* [DATA IN THIS EXERCISE]:
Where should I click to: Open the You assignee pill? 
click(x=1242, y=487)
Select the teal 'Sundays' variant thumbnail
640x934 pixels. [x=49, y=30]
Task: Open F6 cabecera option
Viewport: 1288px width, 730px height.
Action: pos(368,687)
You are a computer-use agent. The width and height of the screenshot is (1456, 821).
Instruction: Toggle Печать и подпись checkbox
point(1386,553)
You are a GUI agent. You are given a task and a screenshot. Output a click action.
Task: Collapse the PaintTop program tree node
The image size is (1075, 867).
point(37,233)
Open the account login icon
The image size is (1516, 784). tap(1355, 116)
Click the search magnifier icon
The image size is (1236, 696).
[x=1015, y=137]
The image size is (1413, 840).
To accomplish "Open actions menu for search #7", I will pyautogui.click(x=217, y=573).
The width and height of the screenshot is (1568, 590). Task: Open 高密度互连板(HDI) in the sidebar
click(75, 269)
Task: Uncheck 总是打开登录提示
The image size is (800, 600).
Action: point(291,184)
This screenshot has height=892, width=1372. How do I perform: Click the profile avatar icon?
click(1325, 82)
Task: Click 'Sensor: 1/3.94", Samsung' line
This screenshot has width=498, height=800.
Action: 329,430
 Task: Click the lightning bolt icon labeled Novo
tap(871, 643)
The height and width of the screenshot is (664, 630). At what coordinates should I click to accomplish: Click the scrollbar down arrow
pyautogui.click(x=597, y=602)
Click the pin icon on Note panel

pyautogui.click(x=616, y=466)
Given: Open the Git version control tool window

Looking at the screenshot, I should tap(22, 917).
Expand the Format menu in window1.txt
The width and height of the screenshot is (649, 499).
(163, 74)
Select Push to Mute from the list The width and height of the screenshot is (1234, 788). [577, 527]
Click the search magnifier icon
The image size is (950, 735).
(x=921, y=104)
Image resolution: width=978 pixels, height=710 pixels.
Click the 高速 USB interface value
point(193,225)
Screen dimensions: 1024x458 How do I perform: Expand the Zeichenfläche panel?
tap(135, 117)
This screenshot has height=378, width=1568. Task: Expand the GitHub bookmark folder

* [TASK]:
Rewrite all of the items above, substituting "preview" for "thumbnail" and leaving everything else unchanged.

* [EXERCISE RESULT]:
Where should I click to: Open the You assignee pill? 
click(x=1242, y=487)
Select the teal 'Sundays' variant preview
640x934 pixels. [x=49, y=30]
Task: Open F6 cabecera option
Viewport: 1288px width, 730px height.
Action: pos(368,687)
You are a computer-use agent. The width and height of the screenshot is (1456, 821).
Instruction: Toggle Печать и подпись checkbox
point(1386,553)
You are a GUI agent. You are given a task and a screenshot. Output a click action.
Task: Collapse the PaintTop program tree node
The image size is (1075, 867).
point(37,233)
Open the account login icon
The image size is (1516, 784). tap(1355, 116)
Click the search magnifier icon
The image size is (1236, 696).
[x=1015, y=137]
The image size is (1413, 840).
To accomplish "Open actions menu for search #7", I will pyautogui.click(x=217, y=573).
The width and height of the screenshot is (1568, 590). Task: Open 高密度互连板(HDI) in the sidebar
click(75, 269)
Task: Uncheck 总是打开登录提示
The image size is (800, 600).
Action: point(291,184)
This screenshot has height=892, width=1372. How do I perform: Click the profile avatar icon?
click(1325, 82)
Task: Click 'Sensor: 1/3.94", Samsung' line
This screenshot has width=498, height=800.
Action: 329,430
 Task: Click the lightning bolt icon labeled Novo
tap(871, 643)
The height and width of the screenshot is (664, 630). At what coordinates should I click to accomplish: Click the scrollbar down arrow
pyautogui.click(x=597, y=602)
Click the pin icon on Note panel

pyautogui.click(x=616, y=466)
Given: Open the Git version control tool window

Looking at the screenshot, I should tap(22, 917).
Expand the Format menu in window1.txt
The width and height of the screenshot is (649, 499).
(163, 74)
Select Push to Mute from the list The width and height of the screenshot is (1234, 788). [577, 527]
Click the search magnifier icon
The image size is (950, 735).
(x=921, y=104)
Image resolution: width=978 pixels, height=710 pixels.
Click the 高速 USB interface value
point(193,225)
Screen dimensions: 1024x458 How do I perform: Expand the Zeichenfläche panel?
tap(135, 117)
This screenshot has height=378, width=1568. Task: Expand the GitHub bookmark folder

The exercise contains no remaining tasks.